--- DATA FOR ANALYSIS ---
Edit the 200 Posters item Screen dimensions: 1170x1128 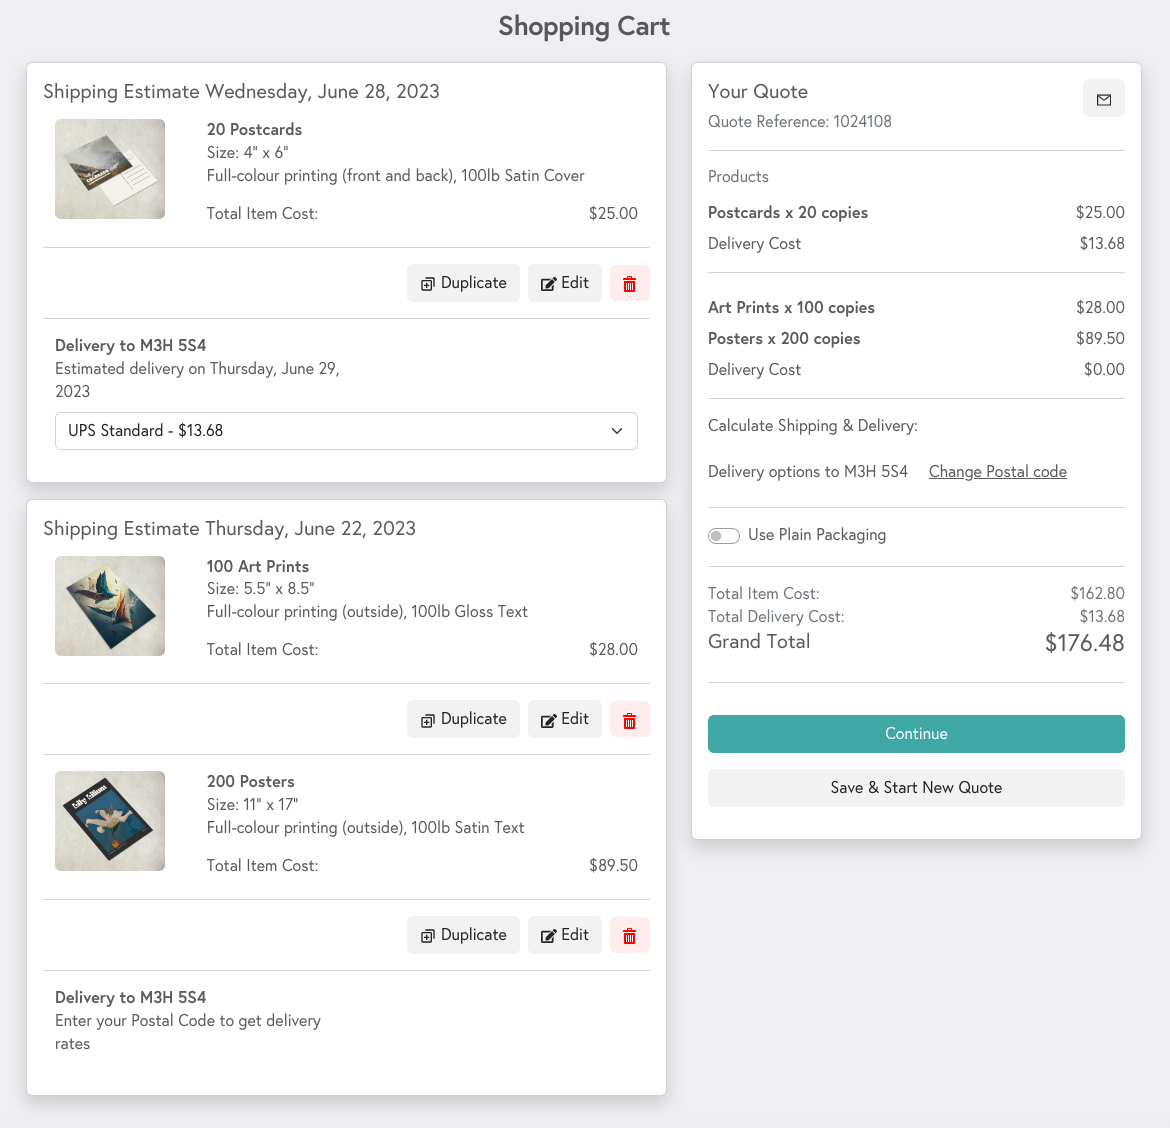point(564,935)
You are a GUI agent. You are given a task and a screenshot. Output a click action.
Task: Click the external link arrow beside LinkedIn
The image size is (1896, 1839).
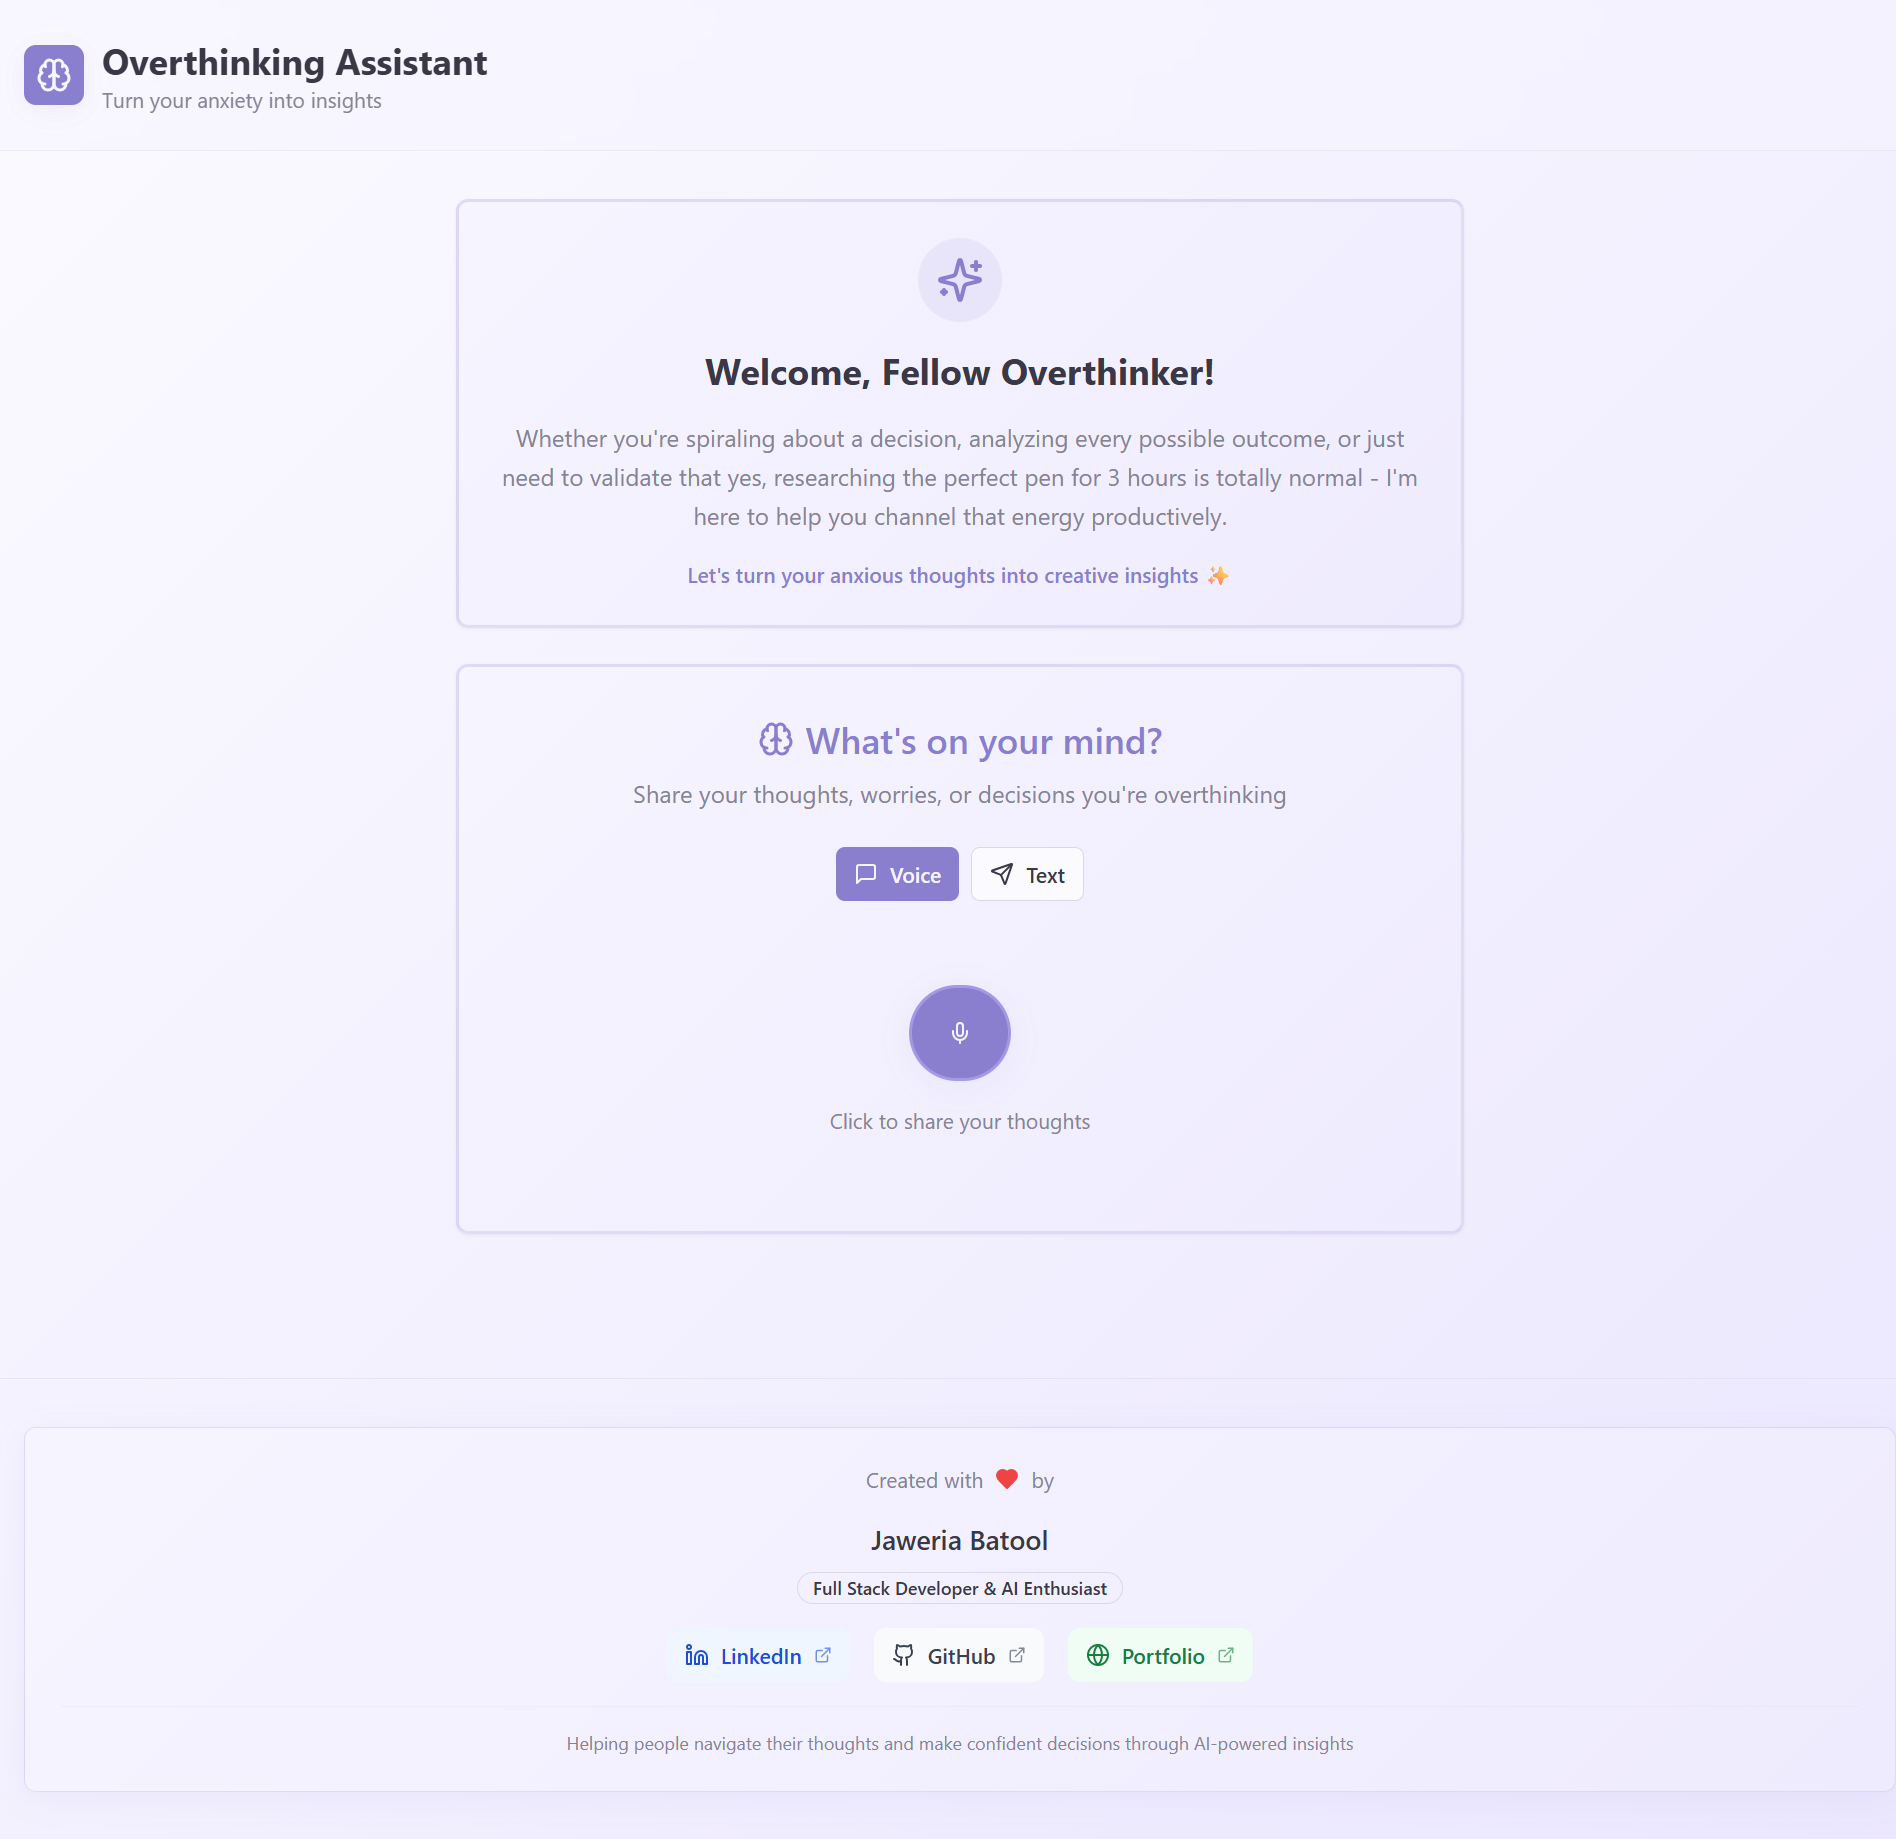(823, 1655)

--- WHAT IS REQUIRED ---
All lines from the one containing "You are a GUI" to the last line of the records above, both included, need to be repeated word for word; omit the pictures.

--- TASK ANSWER ---
You are a GUI agent. You are given a task and a screenshot. Output a click action.
Task: Click the external link arrow beside LinkedIn
The image size is (1896, 1839).
(823, 1655)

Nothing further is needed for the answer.